[ad_1]
Sentimental parents will tell you that when their kids lose their first tooth, there’s something truly bittersweet about the moment. Losing teeth means our kids are getting older and while it’s a gift to watch them grow up and hit milestones, there’s something deeply sad about the fleeting nature of time.
Most parents dabble in the fun of the tooth fairy who comes overnight to give kids a little cash for their teeth, but when it comes to what is done with those teeth after the tooth fairy exchange — that’s where things get a little gray.
A debate ensued around the practice of keeping kids’ baby teeth on TikTok after a clip from a podcast went viral.

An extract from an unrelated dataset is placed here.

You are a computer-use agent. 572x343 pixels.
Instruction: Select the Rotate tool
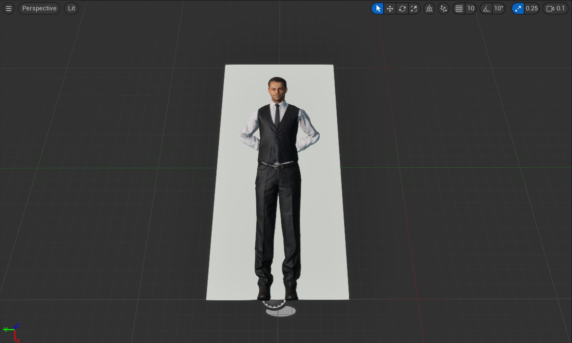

The We’re Here to Help podcast hosted by Jake Johnson & Gareth Reynolds started a conversation about if it’s sweet or creepy to keep kids’ teeth. Johnson, most known for his role as Nick Miller on New Girl, shared that the idea of throwing away his kid’s teeth is “shockingly sad.”

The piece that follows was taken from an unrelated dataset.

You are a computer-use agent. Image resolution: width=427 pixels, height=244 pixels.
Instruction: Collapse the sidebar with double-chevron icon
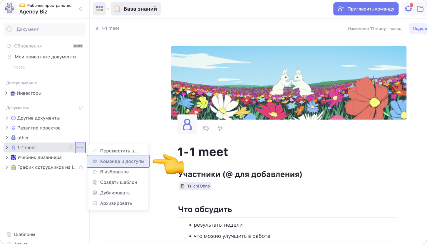tap(81, 9)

“… you adore those teeth. You watched them grow, and then they fall out and that means they’re not babies anymore,” Johnson says. “So, I have not thrown out my kids teeth.”

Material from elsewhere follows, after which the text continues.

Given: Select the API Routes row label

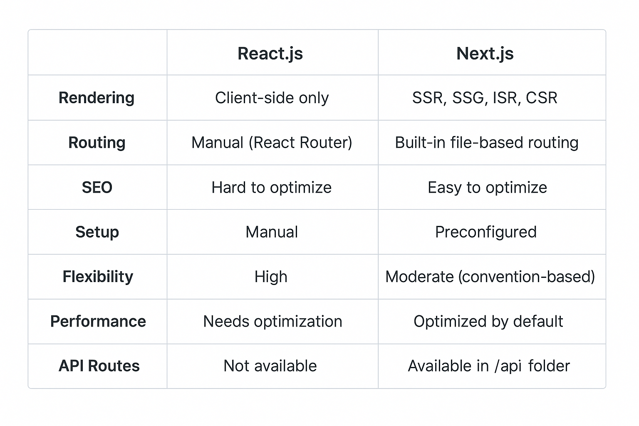Looking at the screenshot, I should coord(99,366).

While Johnson swears that he has kept his kids’ teeth, he did admit that he hasn’t exactly placed them somewhere for safe keeping.
“But yeah, but here’s where I’m a trash person, and this is where I’m going to embarrass myself. I haven’t put them in a safe spot,” he admitted.
“Where are they?” Reynolds asks.
“Oh god. I just threw them up a f**king shelf. I just tossed them back. You don’t even know who they belong to. It’s just dead baby teeth. You don’t know whose teeth are whose,” he said while laughing.
After Johnson’s confession, several TikTok users chimed in with their own opinions on the concept of keeping a child’s baby teeth as a memento.
“I have 2 kids. I have their teeth on a necklace I wear. Two each,” one user wrote.
Another wrote, “I found a tin of my teeth when I was 10 in my mom’s drawer and it altered my reality”
“It feels weird to keep them, but it also feels weird to throw away parts of your children. I don’t know the right answer! Ours are in a drawer,” another said.
“This is honestly so relatable. I have to sneakily save them in the middle of the night when I’m the tooth fairy and never labeled them. 😂,” a mom confessed.
One user suggested, “Keep the teeth! They have stem cells that can be used to grow replacement tissue/bones!!!”
They’re not wrong. In fact, some parents are saving their kids’ baby teeth in “tooth banks” similarly to how people save their baby’s umbilical cord blood in a bank. The idea is that, like umbilical cord blood, baby teeth have stem cells in them that could be used to grow new tissue and organs, or maybe even cure serious diseases down the road.
According to CNN, this practice of “cryopreserving” baby teeth has been around for a decade, but has mostly gained traction in other developed countries outside of the U.S.
“It’s based on experimental research that suggests stem cells extracted from the pulp of these teeth might someday regrow a lost adult tooth or offer other regenerative medicine benefits — some potentially life-saving,” CNN explains.
Yahoo reports that over 20 tooth banks have opened in the U.S. in the past decade. But tooth storage doesn’t come cheap. At a place like Store-A-Tooth, for example, there is a $1,500 processing fee for baby teeth, and yearly storage rates of about $150, depending on your pricing plan.
Or you could just keep them scattered on a random shelf for years like Johnson. Both options seem fine!